Elvensongs are two slash Elf AU novels by Jane of Australia.

They were originally available as two separate zines, but in 2000 combined into a single volume (400 pp - about 500,000 words):

ELVENSONGS Parts 1 & 2 (bound together: no longer available as separate segments ... with apologies!)

Continuing the epic saga of the Syrae clan of the Kith, by Jane

This epic-sized novel is so large, it was set in reduced type and still ran well over 400pp! In fact, we thought it was so large, ELVENSONGS was originally divided into Parts 1 and 2, and produced as two separate books, about six months apart. [1]

For more on this series, see The Hunting Universe.

Issue 1

Elvensongs 1 was published in November 1992 and contains 270 pages, numbered: 1584-1815. It is "Book V."

The zine was illustrated by JJ, Baravan, and Suzan Lovett.

In the editorial, the author thanks the artists:

Thanks in particular to Suzan Lovett for her series of Raven/Bodie paintings, 'Fennech's Children,' (the end piece in Clan), 'War Prize,' [2] 'Elven Summer,' (the frontispiece here) and 'Sunrise At Llar,' which has only just been completed. These pieces are exquisite, and a rich source of inspiration.

§ TASK STATEMENT
Rewrite the passage of the Elvensongs text starting with "Elvensongs 1 was" and going on through "and Suzan Lovett.", substituting "printed" for "published".

§ DATA RECORDS
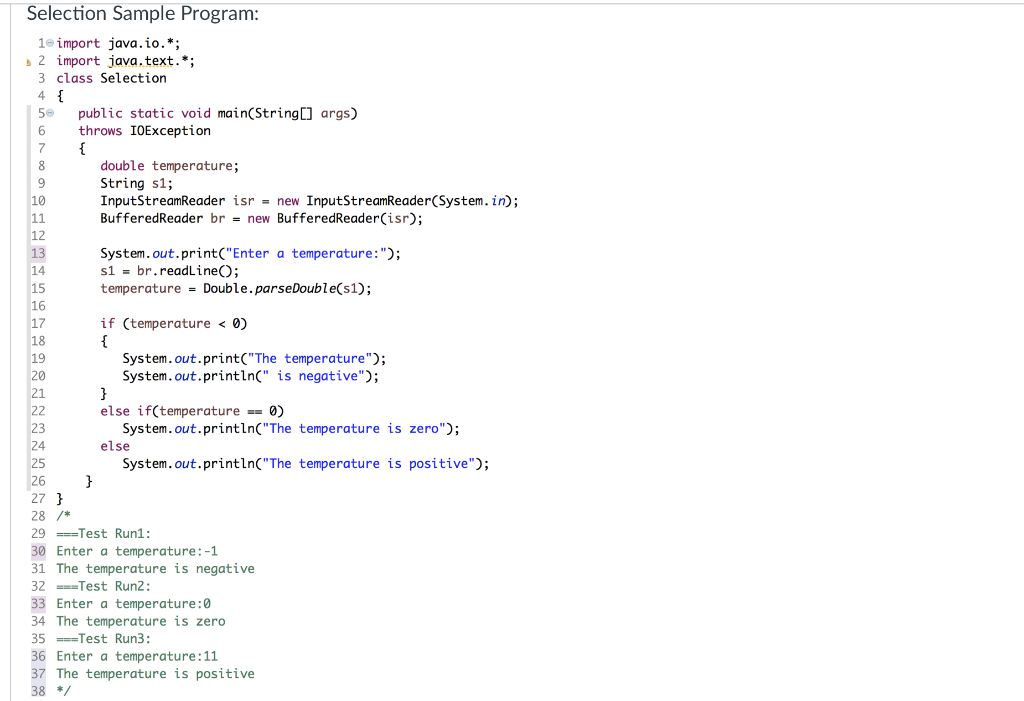This screenshot has height=701, width=1024.
Task: Click the highlighted line number 13
Action: coord(37,253)
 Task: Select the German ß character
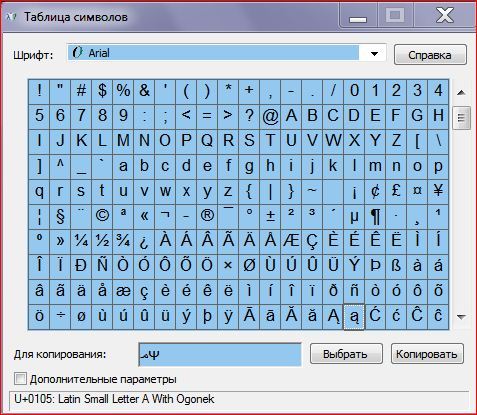point(396,266)
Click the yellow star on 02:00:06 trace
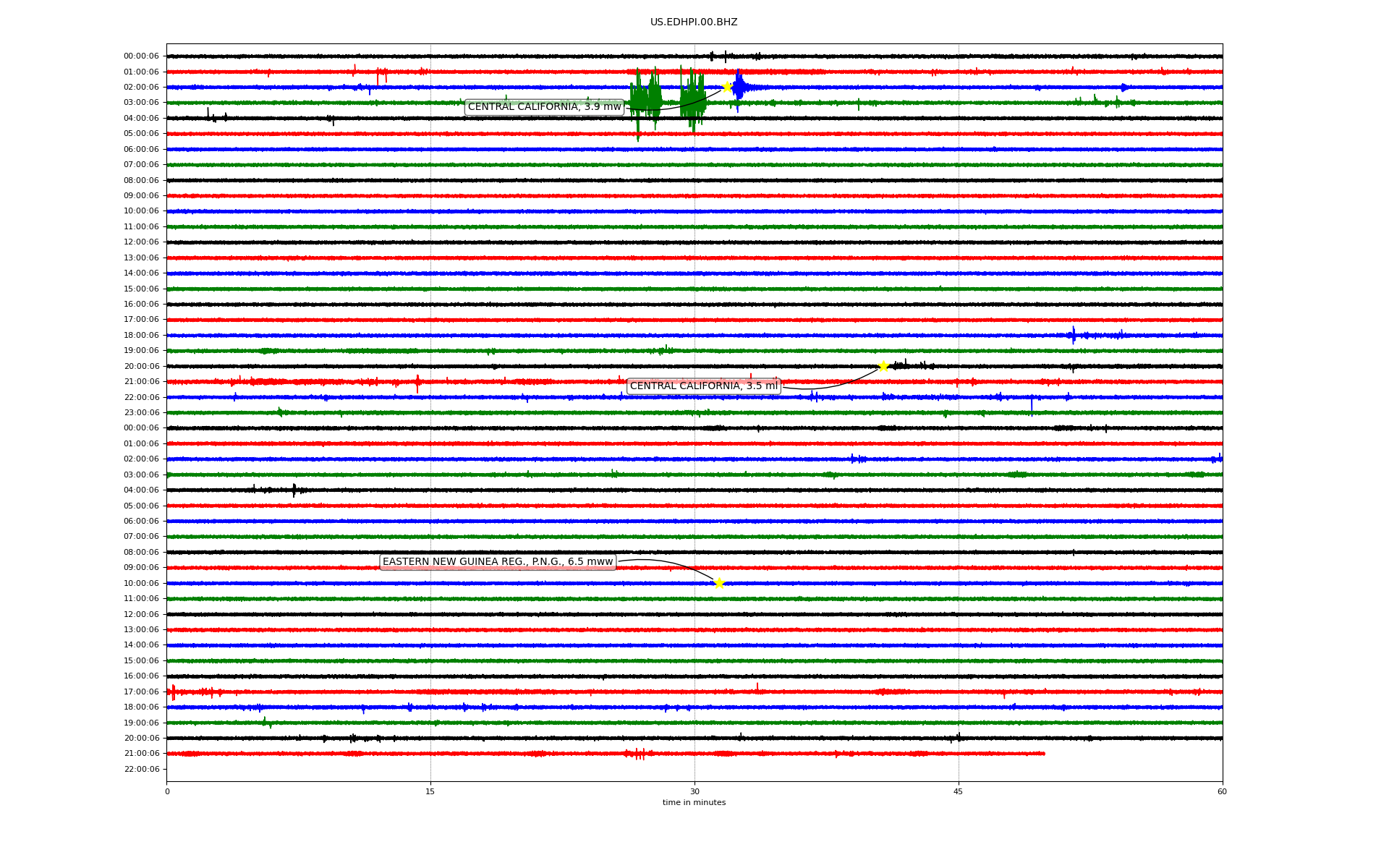Viewport: 1389px width, 868px height. coord(727,87)
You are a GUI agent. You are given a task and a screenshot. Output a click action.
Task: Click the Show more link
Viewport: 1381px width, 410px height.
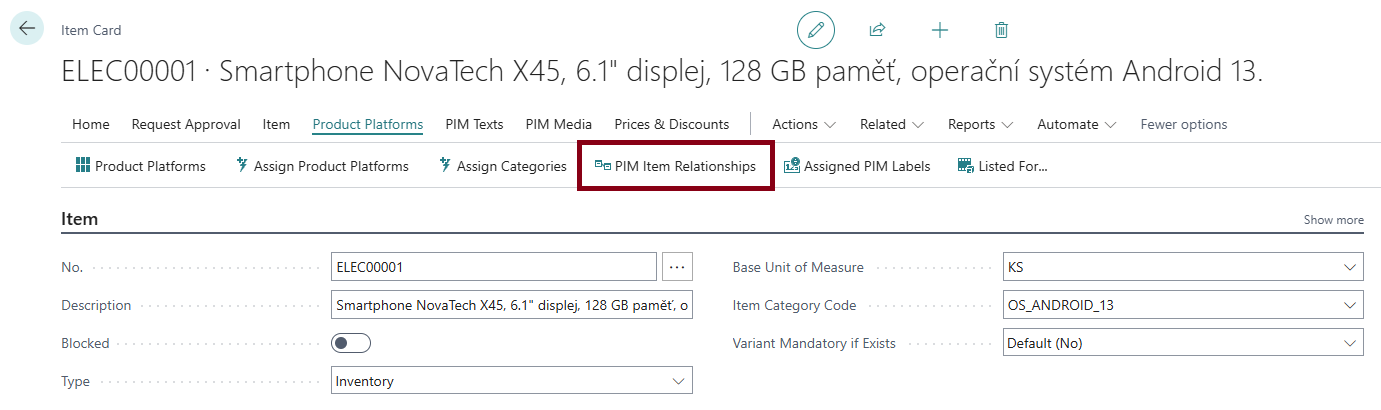pyautogui.click(x=1333, y=220)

§ RIGHT ANSWER
Elvensongs 1 was printed in November 1992 and contains 270 pages, numbered: 1584-1815. It is "Book V."

The zine was illustrated by JJ, Baravan, and Suzan Lovett.